Conclusión: una historia de aprendizaje colectivo

En resumen, quien creó el primer sistema operativo no puede reducirse a un nombre concreto. Es, en cambio, una narrativa de esfuerzos colectivos que comenzó en los laboratorios de investigación de la década de 1950 y continuó evolucionando a lo largo de las décadas siguientes. Desde GM-NAA I/O hasta Unix y más allá, cada paso consolidó la idea de que una computadora funciona gracias a una capa de software pensada para gestionar recursos, facilitar el desarrollo de aplicaciones y brindar una experiencia de usuario más fluida. Si nos preguntamos hoy por quién creó el primer sistema operativo, la respuesta más fiel es: un grupo de equipos y comunidades que, con visión, paciencia y colaboración, construyó la base sobre la que se sostienen los sistemas que rigen el mundo digital.

Fragmentos finales sobre la genealogía del sistema operativo

Quien creó el primer sistema operativo ofrece una ventana a la colaboración entre académicos, ingenieros y empresas. El viaje histórico no es un camino recto, sino una vía con múltiples ramificaciones y bifurcaciones. Este enfoque permite apreciar la diversidad de soluciones que se han probado a lo largo del tiempo y entender por qué, en la actualidad, los sistemas operativos combinan compatibilidad, rendimiento y seguridad de formas que serían impensables en los primeros días de la computación. Quien creó el primer sistema operativo, en definitiva, creó también una forma de entender la informática como un esfuerzo comunitario que continúa creciendo y evolucionando.

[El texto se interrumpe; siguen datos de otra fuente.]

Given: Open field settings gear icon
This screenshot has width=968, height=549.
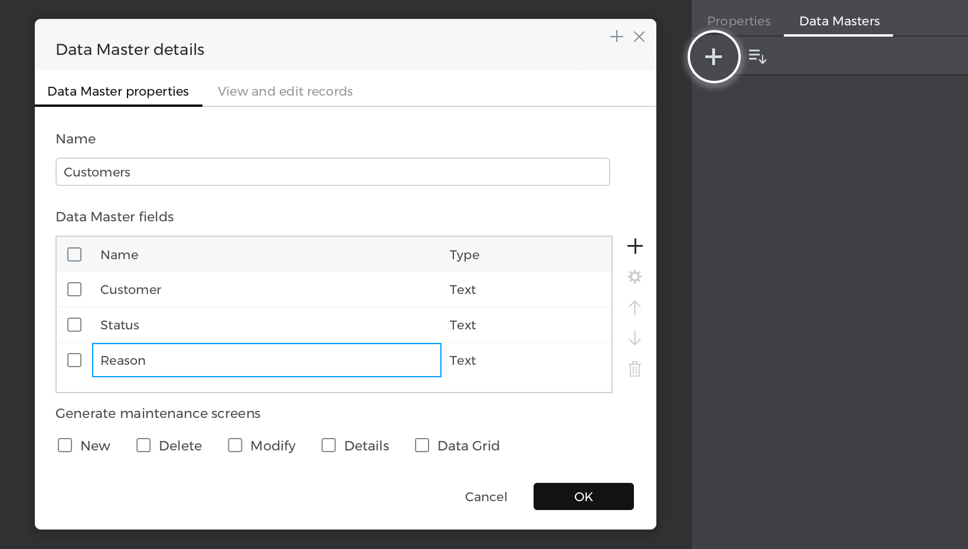Looking at the screenshot, I should pyautogui.click(x=635, y=277).
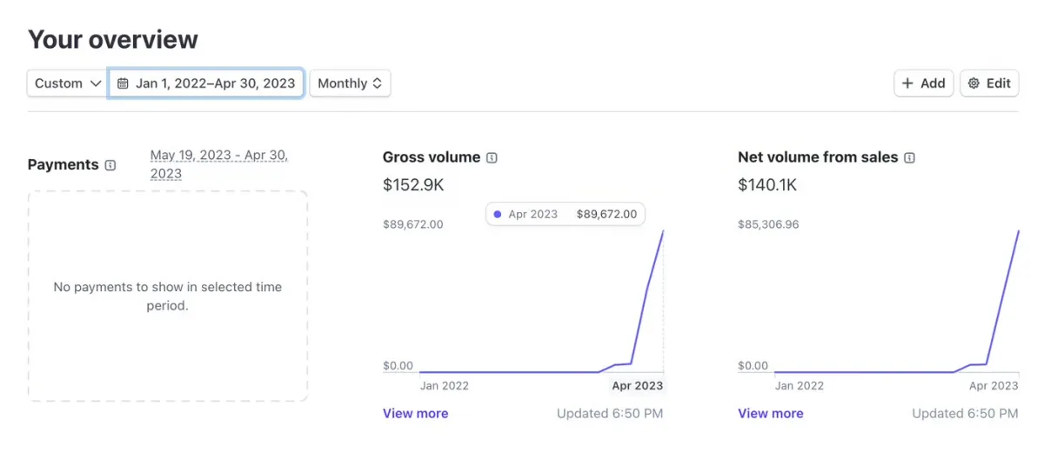Click the Net volume from sales info icon
This screenshot has width=1044, height=466.
(x=909, y=157)
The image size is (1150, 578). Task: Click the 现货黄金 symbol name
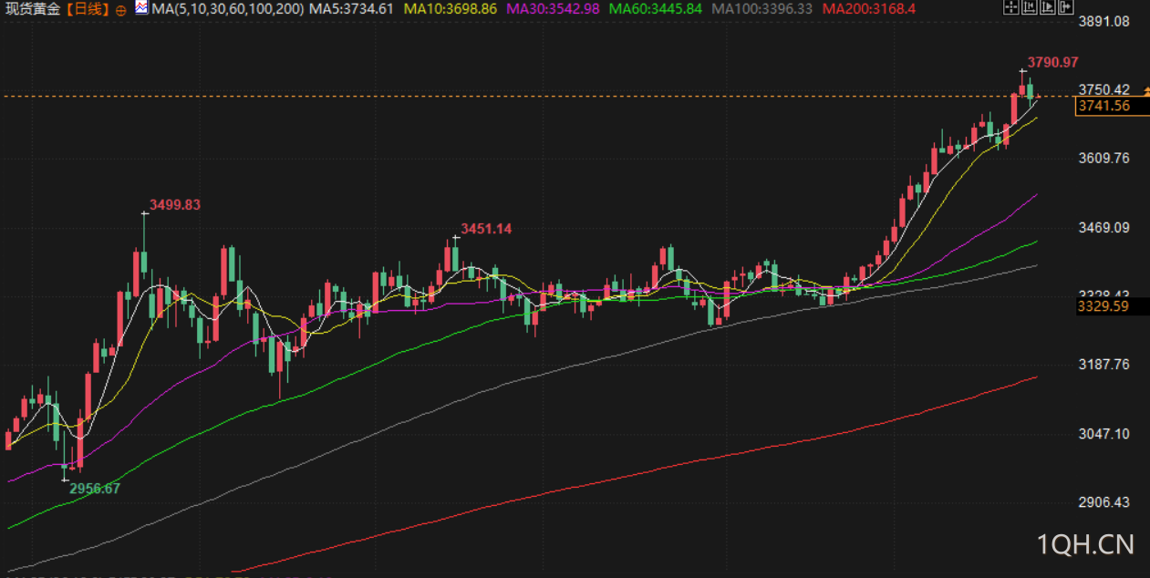tap(32, 9)
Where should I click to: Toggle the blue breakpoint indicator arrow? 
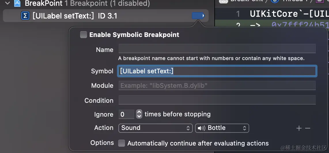point(198,16)
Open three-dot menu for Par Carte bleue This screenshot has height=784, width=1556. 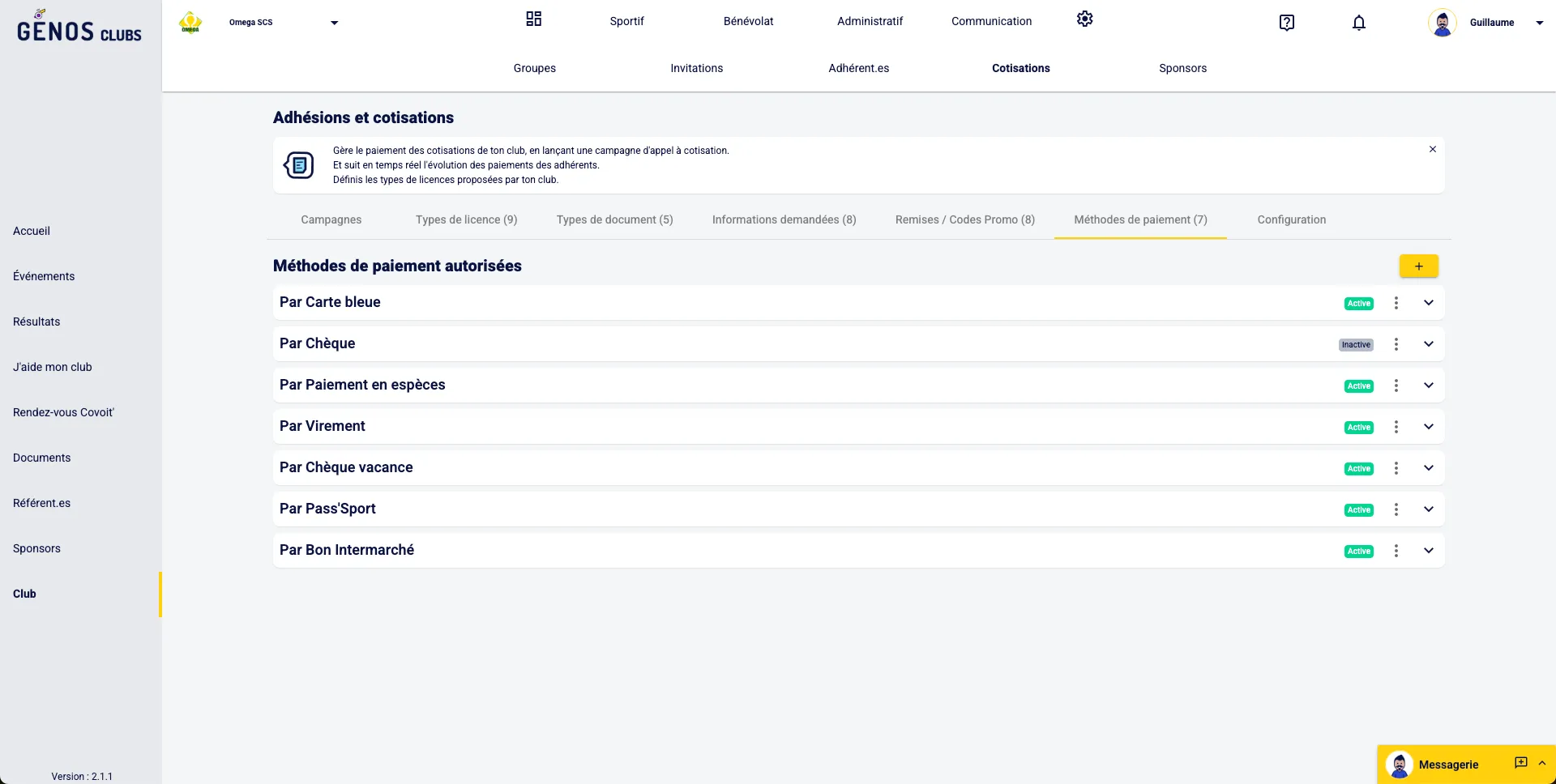tap(1396, 303)
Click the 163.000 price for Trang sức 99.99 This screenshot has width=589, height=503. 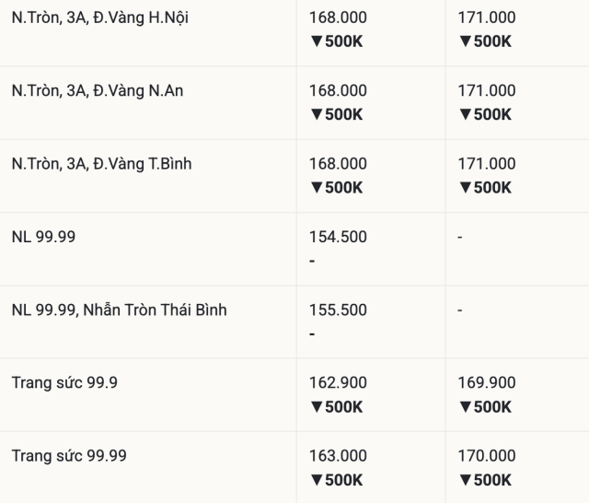[x=338, y=455]
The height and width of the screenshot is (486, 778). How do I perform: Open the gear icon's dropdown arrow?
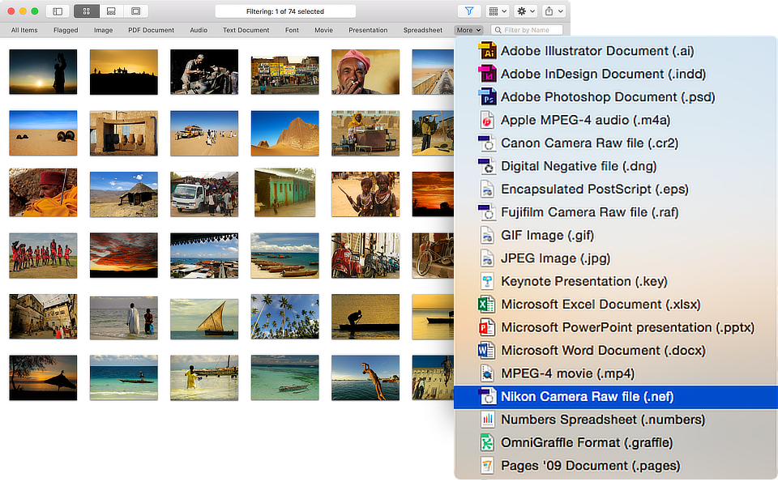click(531, 11)
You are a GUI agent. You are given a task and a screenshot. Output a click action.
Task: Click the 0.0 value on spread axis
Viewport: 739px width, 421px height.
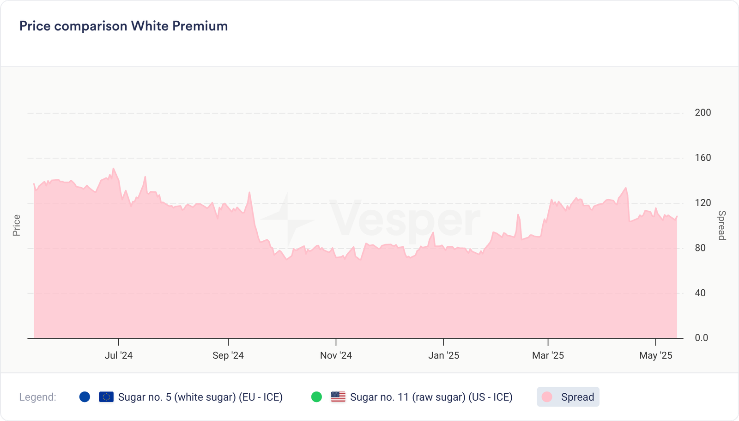[x=701, y=338]
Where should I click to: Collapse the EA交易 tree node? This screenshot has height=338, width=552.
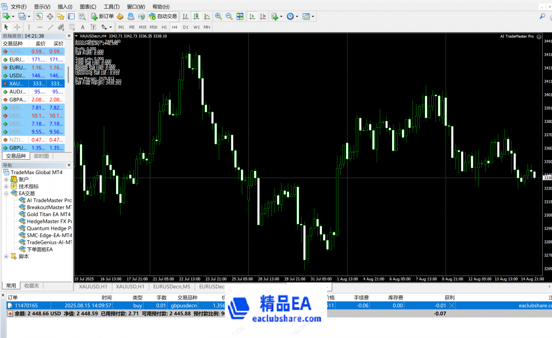pos(7,194)
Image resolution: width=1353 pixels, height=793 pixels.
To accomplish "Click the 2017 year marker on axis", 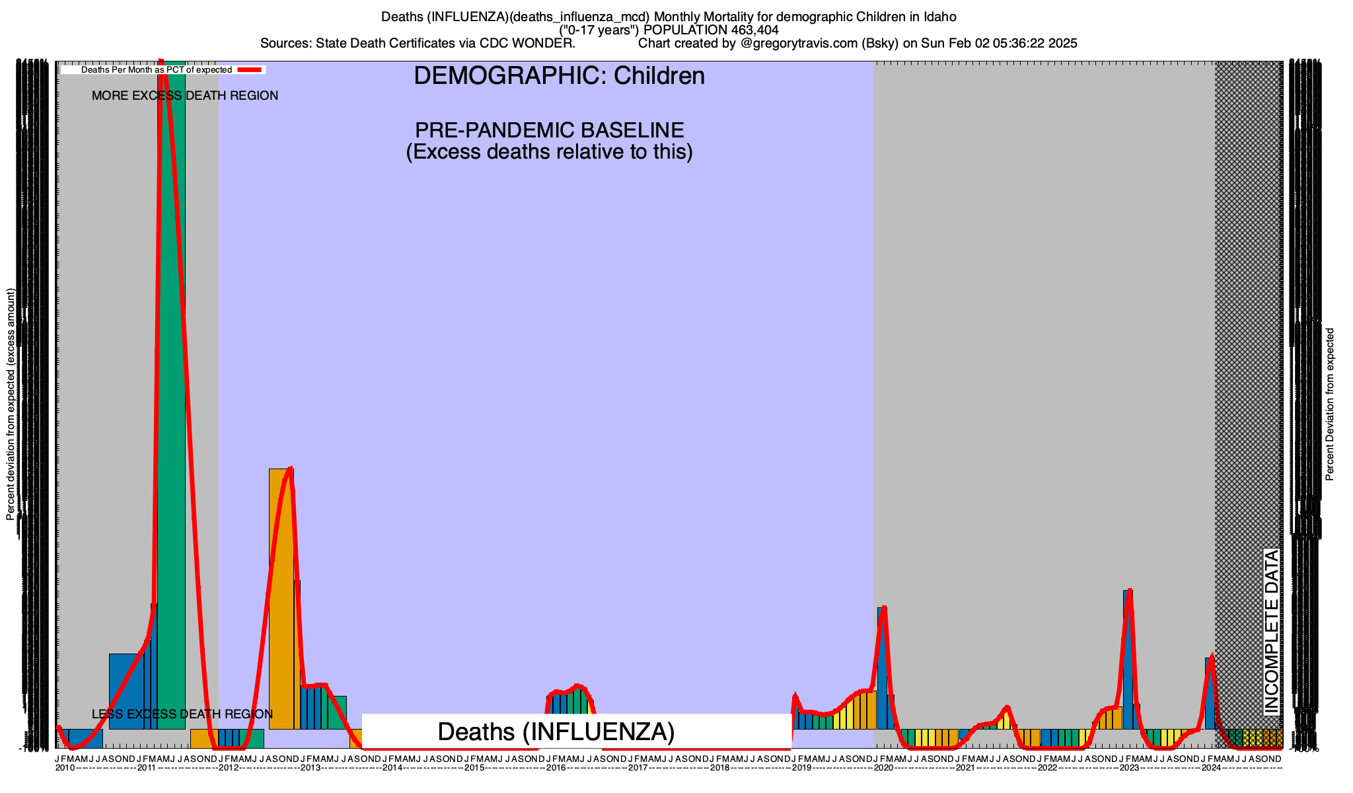I will pos(638,768).
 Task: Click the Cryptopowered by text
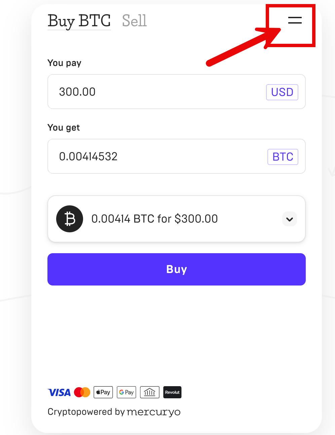[86, 412]
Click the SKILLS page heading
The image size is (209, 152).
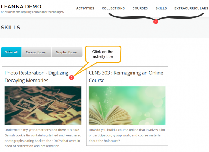(11, 28)
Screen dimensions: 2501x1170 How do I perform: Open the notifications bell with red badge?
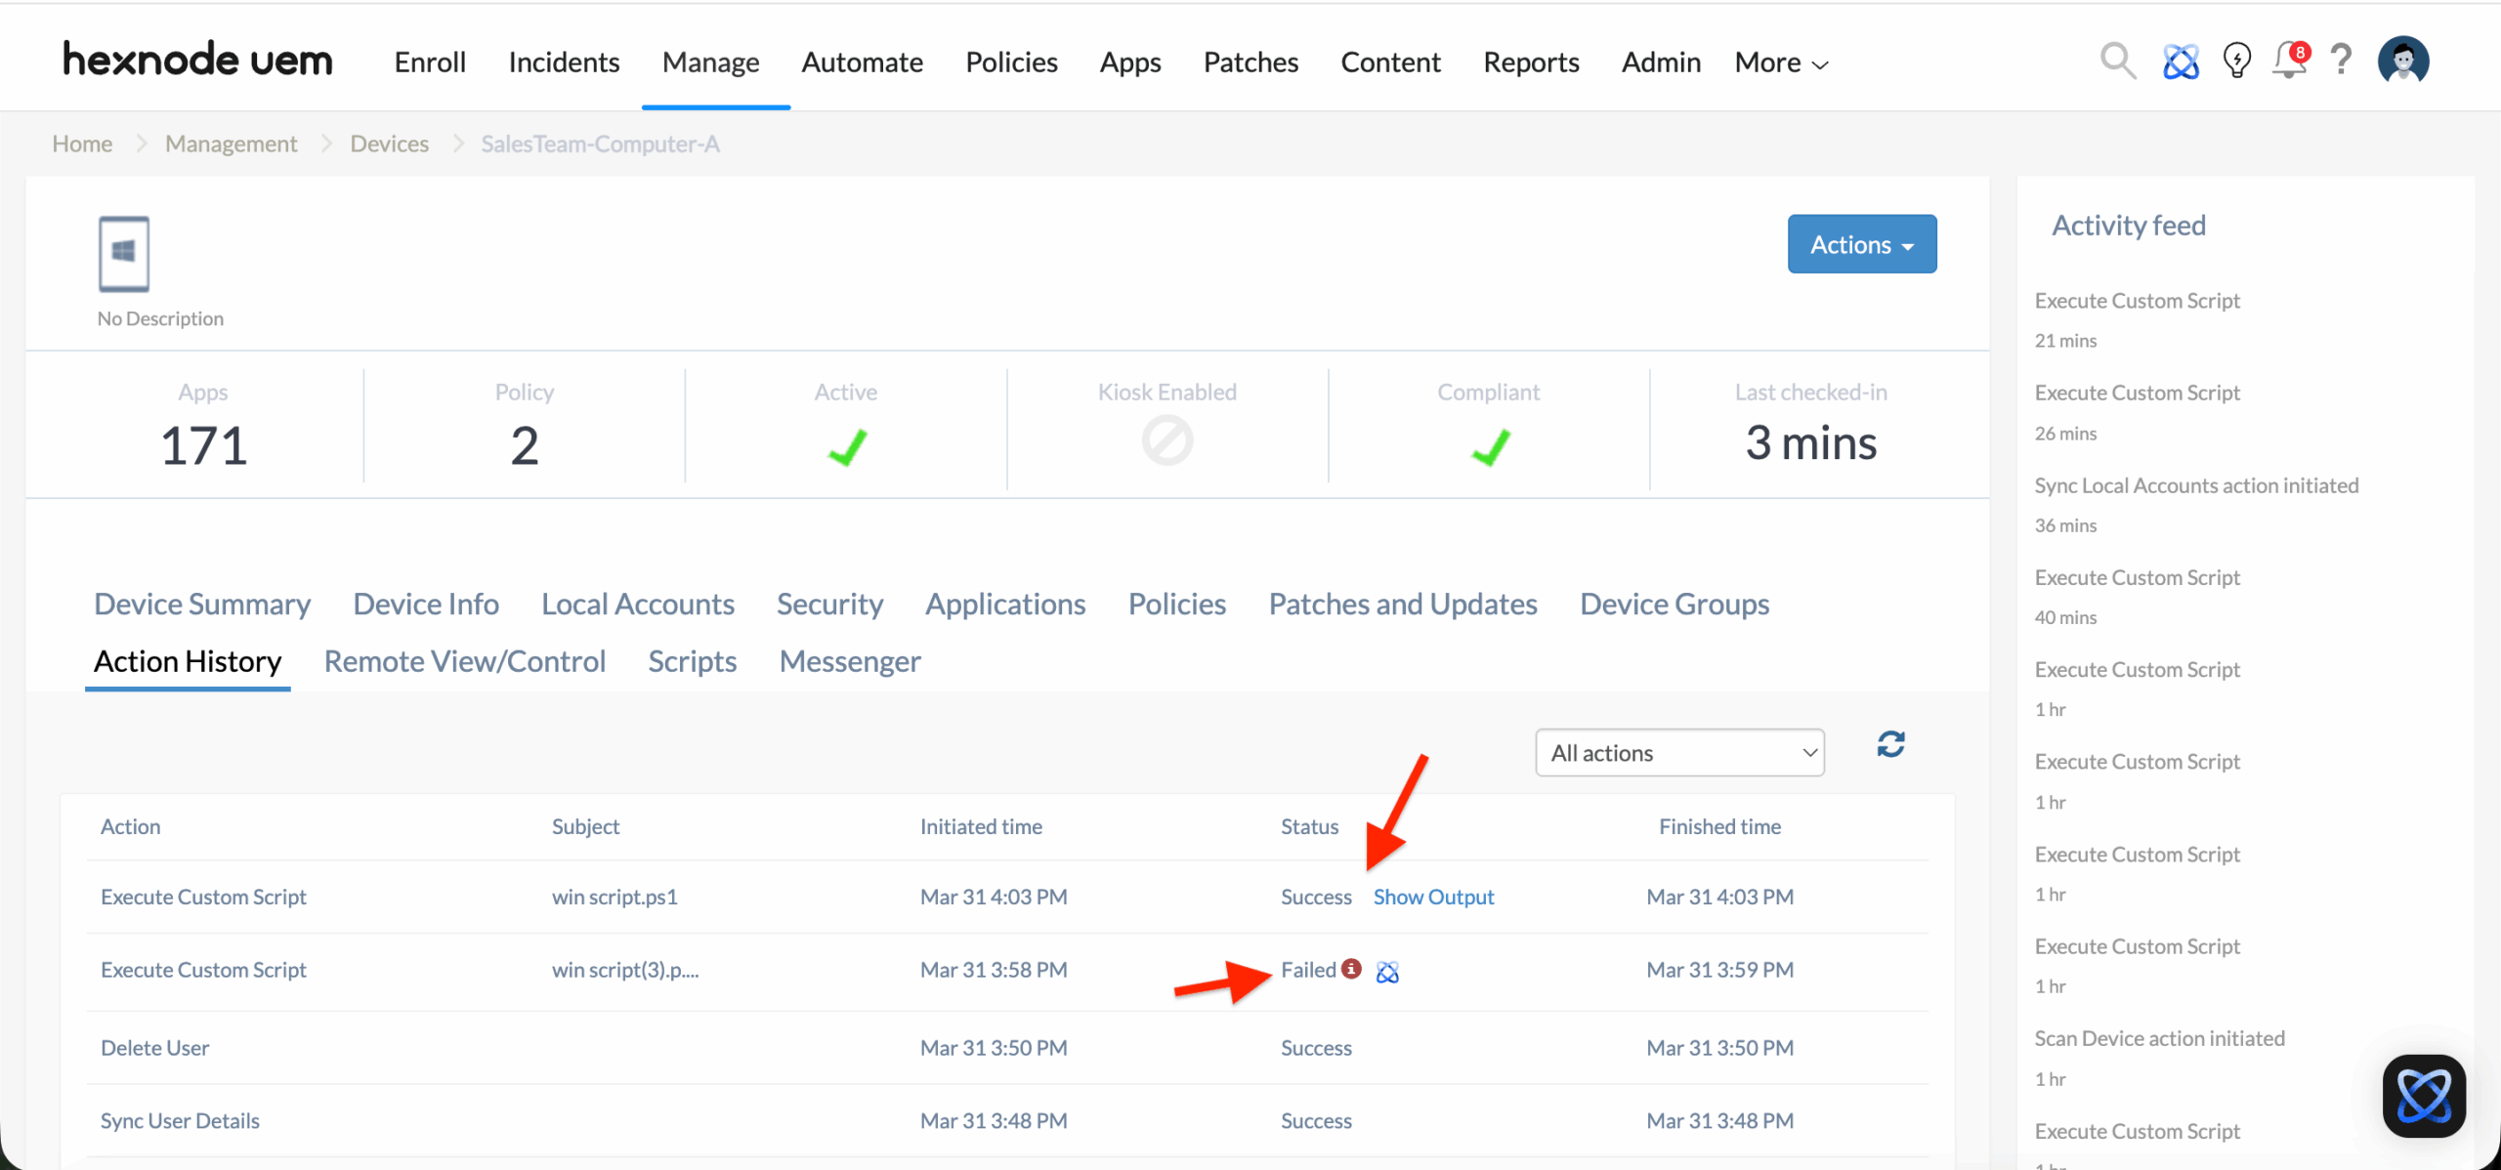[2289, 62]
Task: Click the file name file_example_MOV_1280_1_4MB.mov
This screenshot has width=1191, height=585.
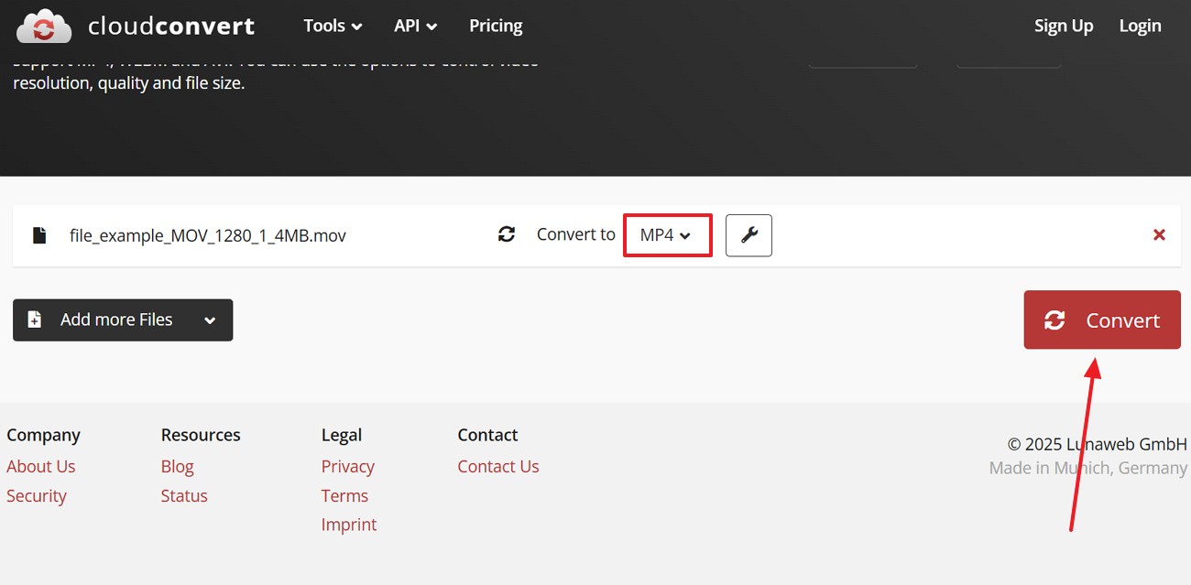Action: point(208,235)
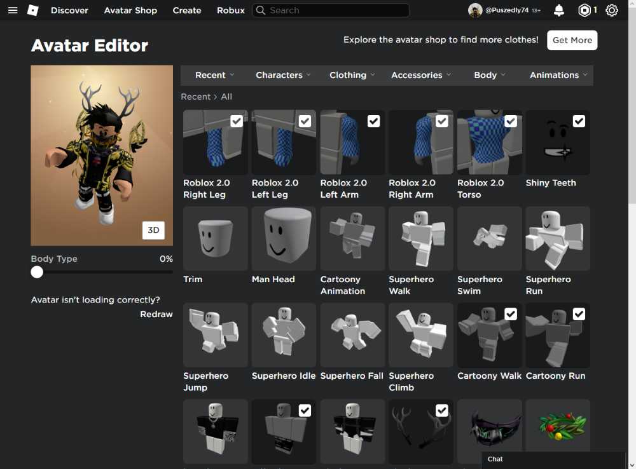
Task: Open the Animations dropdown
Action: pyautogui.click(x=557, y=75)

Para quienes desentrañan la historia de la tecnología, la pregunta de quién creó el primer sistema operativo funciona como una guía: miramos hacia atrás para entender el presente y, sobre todo, para vislumbrar las direcciones futuras en las que la gestión de recursos, la seguridad y la escalabilidad seguirán innovando gracias al esfuerzo de equipos humanos que trabajan juntos.

Si te interesa profundizar, revisa las principales líneas de desarrollo: la periodización entre sistemas de batch y multiprogramación, la consolidación de la familia UNIX y sus derivados, y las trayectorias modernas de Linux, Windows y otros sistemas que siguen aprendiendo de esas raíces históricas. En cada caso, la historia de quien creó el primer sistema operativo es, en última instancia, la historia de cómo las ideas se convierten en herramientas que impulsan la tecnología y la sociedad.